General information
- Coordinates: 36°15′02″S 140°40′11″E﻿ / ﻿36.2506°S 140.6698°E
- Elevation: 68 m (223 ft)
- System: Former Australian National regional rail
- Owner: South Australian Railways 1886 - 1978 Australian National 1978 - 1998 Australian Rail Track Corporation 1998 - present
- Operator: South Australian Railways 1886 - 1978 Australian National 1978 - 1990
- Line: Adelaide-Wolseley
- Distance: 282 kilometres from Adelaide
- Platforms: 1
- Tracks: 1

Construction
- Structure type: Ground

Other information
- Status: Closed and demolished

History
- Opened: 30 August 1911
- Closed: 31 December 1990 (passengers) 31 December 1992 (freight)

Services
| Preceding station | Australian Rail Track Corporation |  |  | Following station |
| Wirrega towards Adelaide |  | Adelaide–Wolseley railway line |  | Bordertown towards Serviceton |

Location

= Cannawigara railway station =

Former railway station in South Australia

Cannawigara railway station was located on the Adelaide-Wolseley railway line in the locality of Cannawigara, 282 kilometres from Adelaide railway station by rail.

==History==

===Opening and upgrades===
Cannawigara railway station was located between Wirrega and Bordertown on the Adelaide-Wolseley line, and it was on the Nairne to Bordertown section of the line which opened in 1886. The line opened in stages: on 14 March 1883 from Adelaide to Aldgate, on 28 November 1883 to Nairne, on 1 May 1886 to Bordertown and on 19 January 1887 to Serviceton. However, the locality did not receive a siding until 30 August 1911. In its early years, both names Cannawigra and Cannawigara were used to describe the railway station.

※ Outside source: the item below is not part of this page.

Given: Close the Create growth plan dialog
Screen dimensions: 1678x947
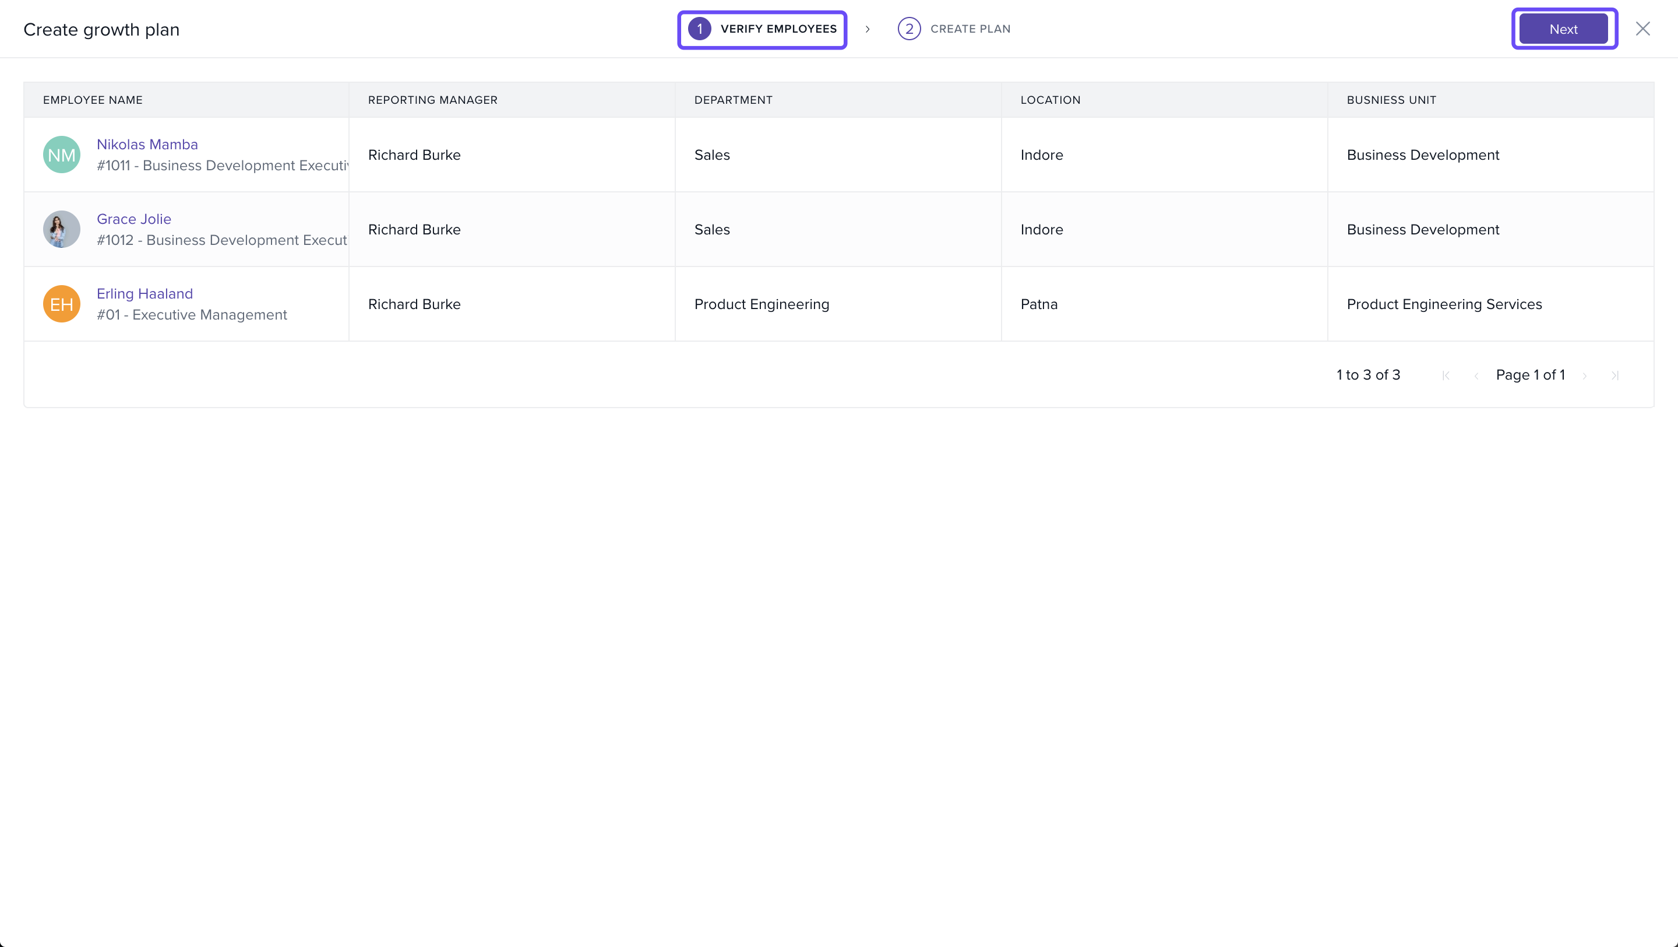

Some controversy arose when the location was permanently changed to Cannawigara during the early 1940s, though this name was already being used by the railway department. The name is a corruption of the word Camiaguigara, a Tatiara clan which lived in the area. On 29 December 1943, a fire near Cannawigara along the railway line destroyed 180 acres of clover pasture, and it was found to have been caused by a freight train. Facilities to assist trucks loading onto trains were built in the years following World War Two, including stock yards and loading ramps in 1947, and a weighbridge in 1950.
===Closure and present day===
In 1978, the station and all associated infrastructure was included in the transfer of South Australian Railways to Australian National. The last service to use the station was the Bluebird railcar passenger service to Mount Gambier, known as the Blue Lake. When AN ceased all intrastate passenger services in South Australia including the Blue Lake, the station closed to passengers on December 31, 1990. The siding was fully closed on 31 December 1992 and all station infrastructure was later demolished, leaving the mainline track and signals.